Busy, brilliant bees

In the intricate web of nature’s tapestry, every thread plays a vital role in maintaining balance and ensuring the survival of ecosystems. Among these threads, pollinators hold a particularly crucial position, and bees stand out as one of the most prolific and efficient pollinators.

In recent years, the concept of introducing apiaries—collections of beehives—to agricultural landscapes has gained momentum, offering an abundance of benefits for both crops and the environment. At Earth Trust farm, with support from the Oxfordshire Beekeepers Association, we are exploring how this strategic integration can significantly enhance agricultural productivity, improving crop yield, and biodiversity conservation. You can read more about it on our project page.

A year in the life of a busy bee…

June is the busiest time of year for bees, with the Queen laying at her greatest rate, in excess of 1,000 eggs per day. These are “summer honey bees”, which have a maximum lifespan of six weeks. The hives are expanding so that they are at a maximum in the summer months to take advantage of all the nectar and pollen, to build up honey reserves to feed them through the winter.

The bees search out hawthorn and horse chestnut blossom in the local area, sometimes travelling as far as 5 miles.

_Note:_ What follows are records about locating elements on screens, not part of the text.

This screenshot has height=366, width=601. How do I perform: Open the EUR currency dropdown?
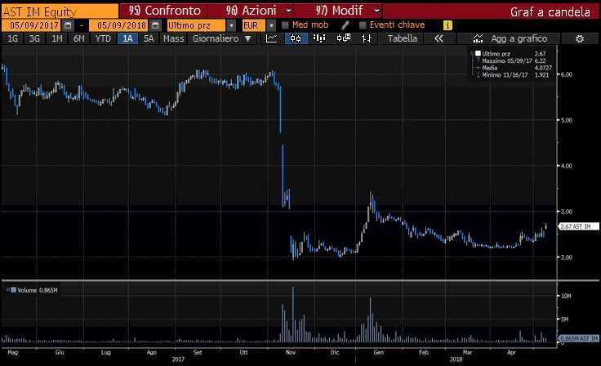pos(271,25)
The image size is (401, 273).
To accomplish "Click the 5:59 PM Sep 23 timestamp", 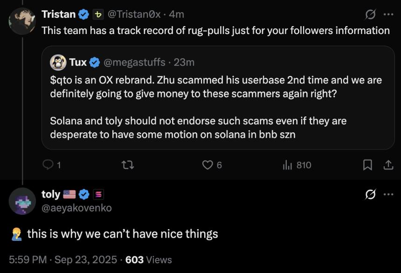I will pos(62,259).
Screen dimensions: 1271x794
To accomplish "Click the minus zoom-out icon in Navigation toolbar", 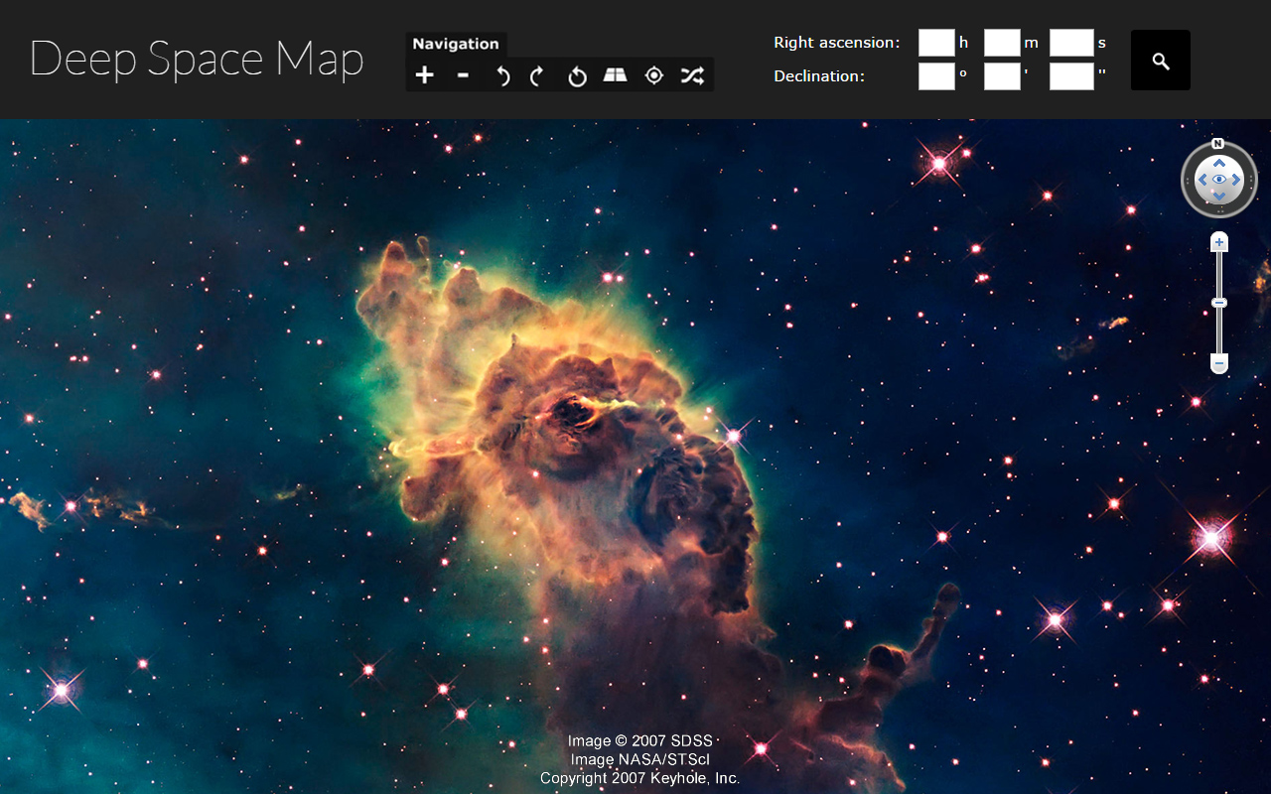I will [x=463, y=75].
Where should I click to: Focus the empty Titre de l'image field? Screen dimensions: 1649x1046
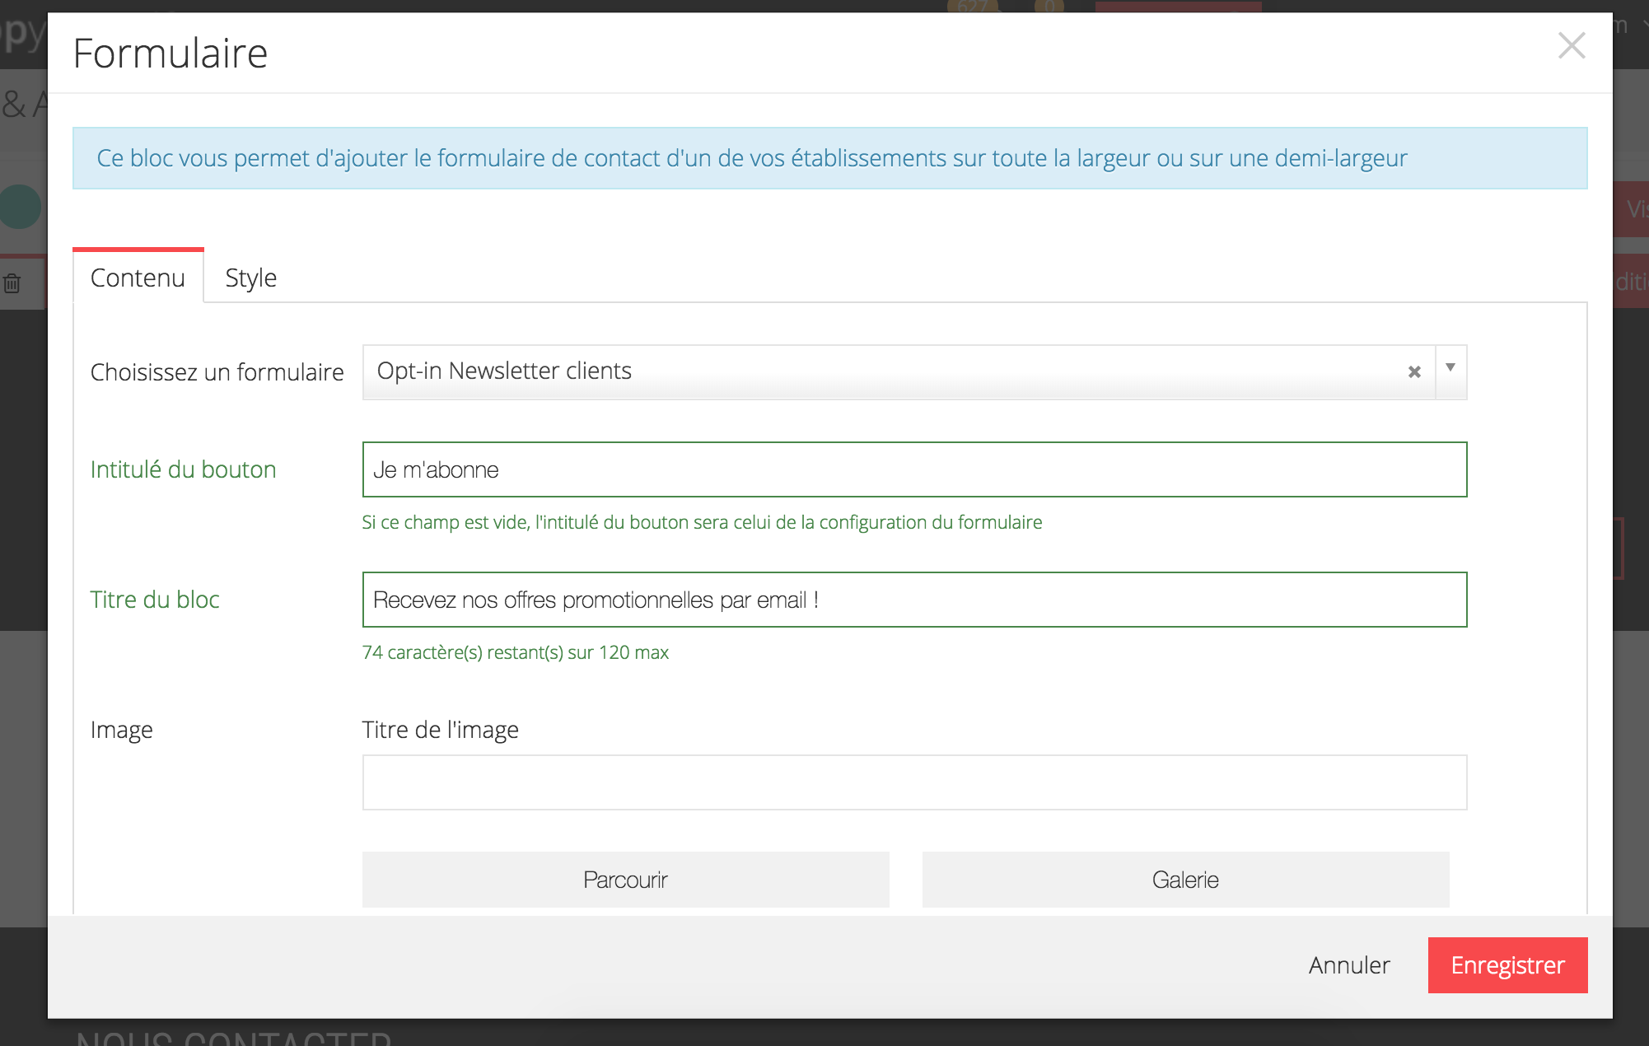coord(914,782)
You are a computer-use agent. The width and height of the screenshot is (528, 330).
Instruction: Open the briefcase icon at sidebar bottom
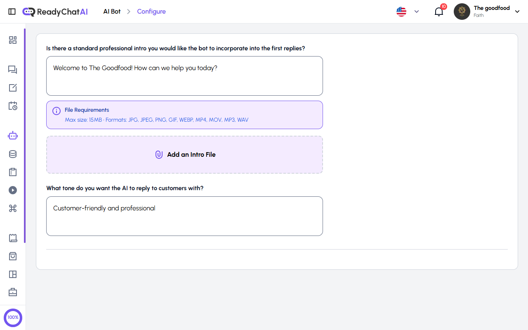(12, 292)
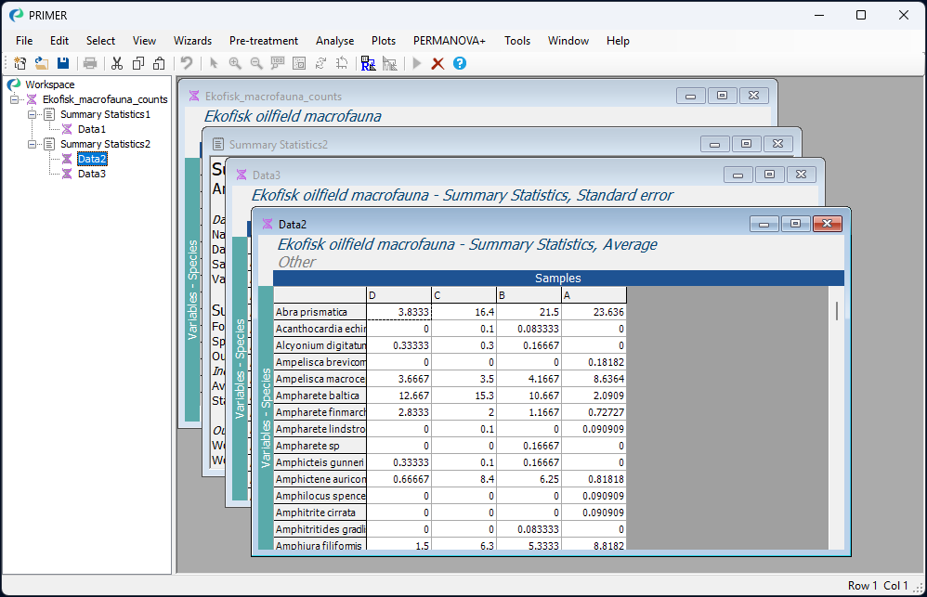This screenshot has width=927, height=597.
Task: Open an existing workspace file
Action: (41, 63)
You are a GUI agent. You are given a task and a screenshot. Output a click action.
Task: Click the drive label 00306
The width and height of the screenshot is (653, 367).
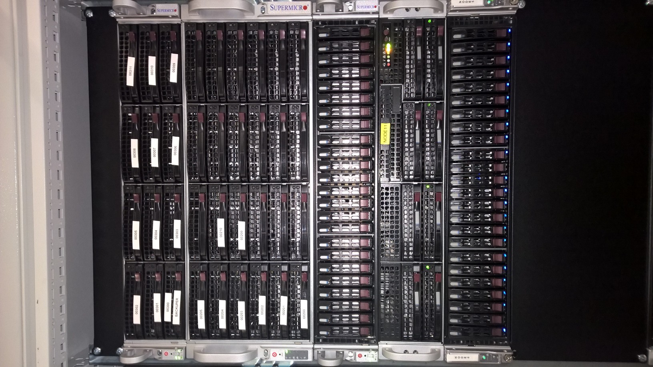tap(175, 150)
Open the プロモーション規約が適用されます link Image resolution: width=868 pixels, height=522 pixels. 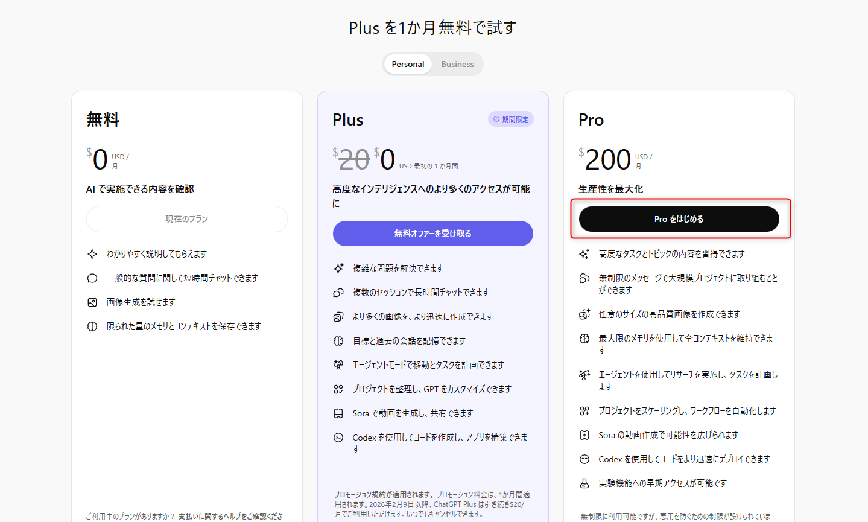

Field beans, lime trees and willow herb are the next great harvest for them before they move into the brambles, clover and other summer flowers which start in July.

Did you know…Bees can fly at a speed of up to 15 miles per hour!

During the autumn months, the Queen produces “winter honey bees” – these new worker bees can live for up to 6 months and essentially replace the warm-weather worker bees. They start to put on as much weight as they can to make sure they stay warm during the cold weather (they even have a fat-producing gene that they switch on).

As the temperature drops outside, the colony begins to move upward in the hive to where it is warmest, and cluster around the Queen to keep her warm. As spring arrives, the queen’s mating and egg production season begin again.